The Necessity of Extra-Theological Norms
September 11, 2008
Kent at Theology Forum has posted a quote from John Webster’s essay in The Cambridge Companion to Evangelical Theology. It’s a good, succinct statement of Webster’s approach to theological method. It ends with, “In particular, dogmatics can help to prevent the distortions of perspective which can be introduced into an account of the faith by, for example, pressure from polemical concerns or excessive regard for extra-theological norms.” I doubt anyone reading this blog would have any problems with that. Of course, actually implementing this, trying to form a standard, is a bit harder. This was especially brought to my attention when reading that R. C. Sproul has become a Creationist (6-day YEC) after a career of openness to evolutionary claims. This is tragic. It would not be quite as tragic if Sproul’s reasons were actually scientific. What were his reasons?

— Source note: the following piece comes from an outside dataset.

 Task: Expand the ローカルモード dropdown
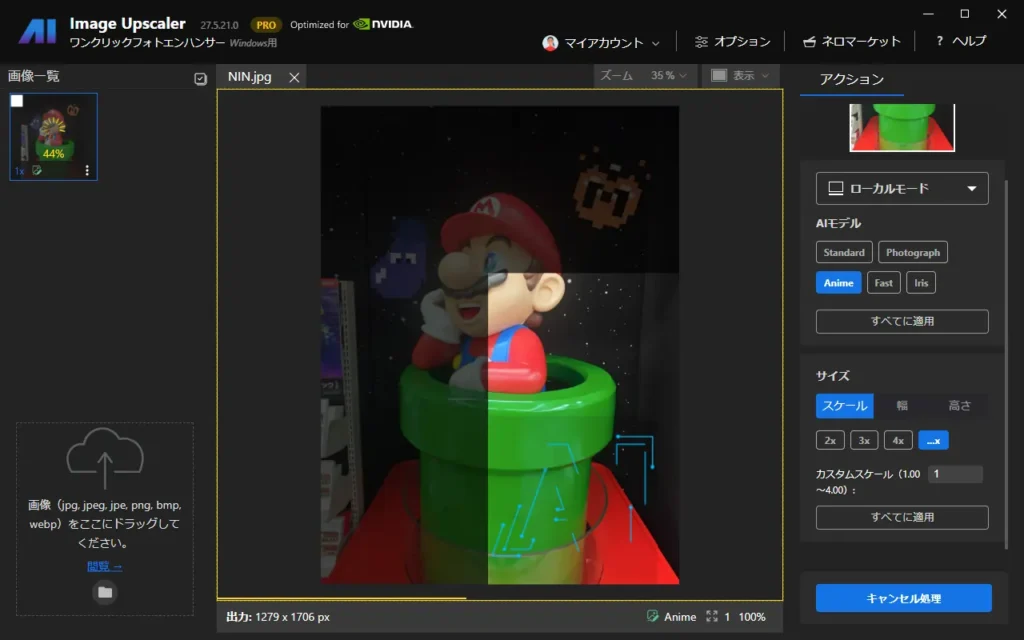[x=901, y=188]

Pretty much, the Bible says so and the WCF says so — biblicism and confessionalism, in the bad sense of those terms:
For most of my teaching career, I considered the framework hypothesis to be a possibility. But I have now changed my mind. I now hold to a literal six-day creation, the fourth alternative and the traditional one. Genesis says that God created the universe and everything in it in six twenty-four–hour periods. According to the Reformation hermeneutic, the first option is to follow the plain sense of the text. One must do a great deal of hermeneutical gymnastics to escape the plain meaning in Genesis 1-2. The confession makes it a point of faith that God created the world in the space of six days. (Truths We Confess, vol. 1, pp. 127–128)

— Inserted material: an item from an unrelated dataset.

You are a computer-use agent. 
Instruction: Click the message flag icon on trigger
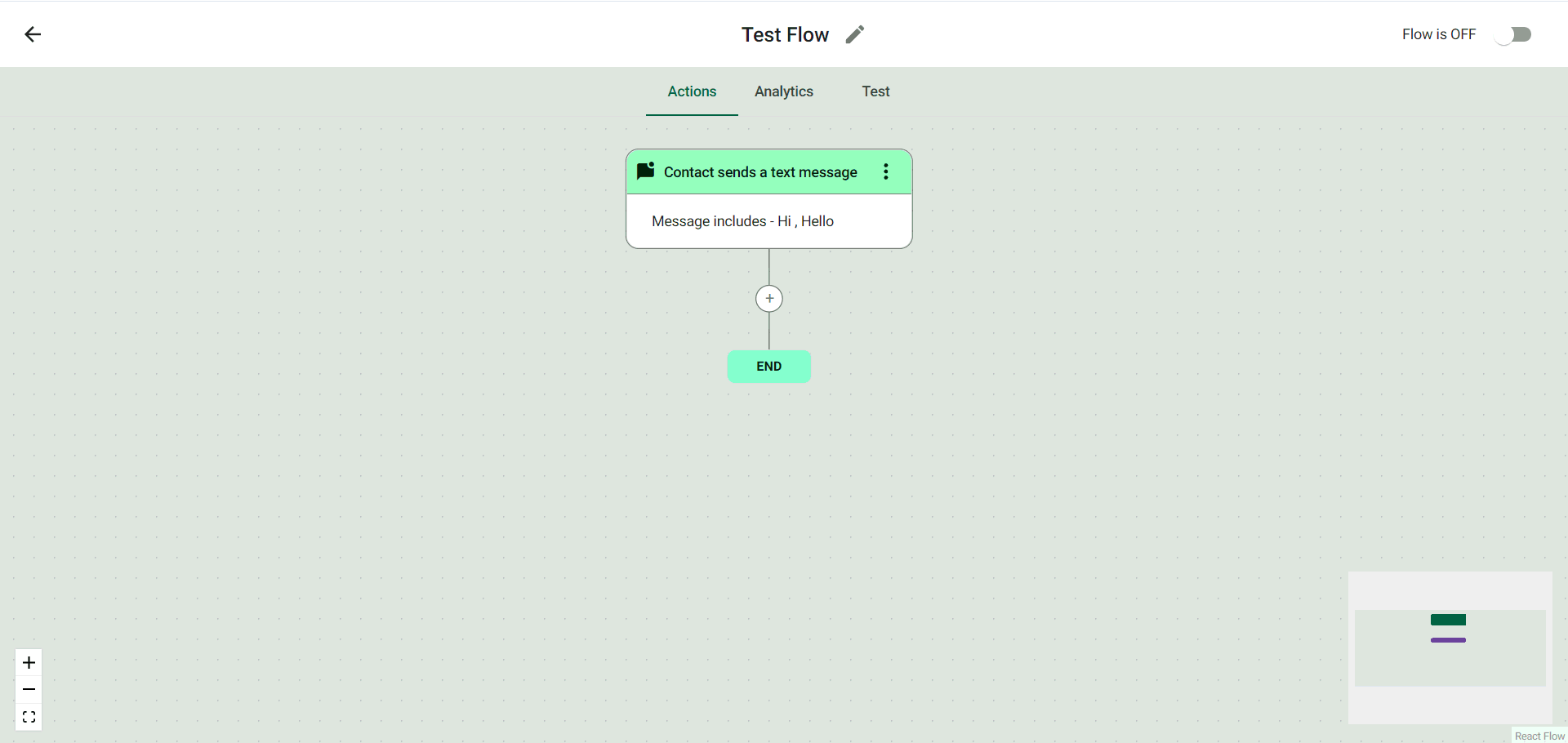[x=646, y=171]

So, the plain sense of the text proves it. Not the plain evidence of nature, as attested by 99.9% of the scientific community. Nope, we got to go with an account that is followed by a talking snake and a fruit of “the knowledge of good and evil.” Now, most would say that we’re obviously dealing with a mythological account intending theological truth. That’s what I say. That’s what real Christian scientists say. But, wait, theologians have a different standard, so they can justify their scientific claims with their “higher” biblicist and confessionalist committments. So, what is Sproul doing? He’s taking the dual paths in our acquisition of truth — revelation for divine truths; nature for scientific truths — and collapsing the latter into the former, creating a false dualism at the natural level where our apprehension of nature becomes fundamentally suspect and untrustworthy.

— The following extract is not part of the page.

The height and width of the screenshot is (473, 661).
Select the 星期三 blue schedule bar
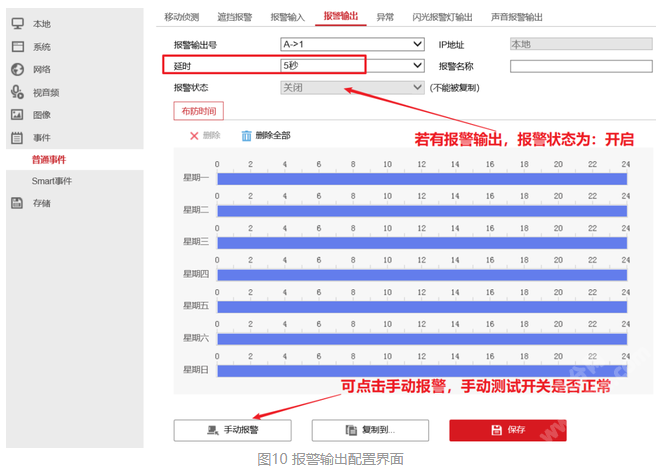(x=422, y=242)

Sproul is not alone, of course. Al Mohler and Russell Moore at Southern Seminary have said the same thing. They don’t — and can’t — offer scientific evidence for their Creationism. They point to Genesis 1-2, they point to Romans 5, they don’t point to creation itself. That’s a problem. It’s a problem because our commitment to truth is a commitment to reality as a whole. The natural sciences thus produce extra-theological norms to which we must be committed and which we cannot bracket off when we do our exegetical and dogmatic work, not as competitive norms but as complementary in a single reality. This, of course, is easier said than done, as witnessed by those who have (rightly) re-worked protology in light of contemporary science, but it is a necessary task. The alternative is to throw off science (real science) and, thus, throw off truth — retreating from God’s glorious creation and into an ecclesial hermitage. Webster is right in that we need to be aware of an excessive regard for extra-theological norms (e.g., we need not reject Original Sin entirely or make it purely existential with a purely existential solution), but we cannot just say F.U. to science.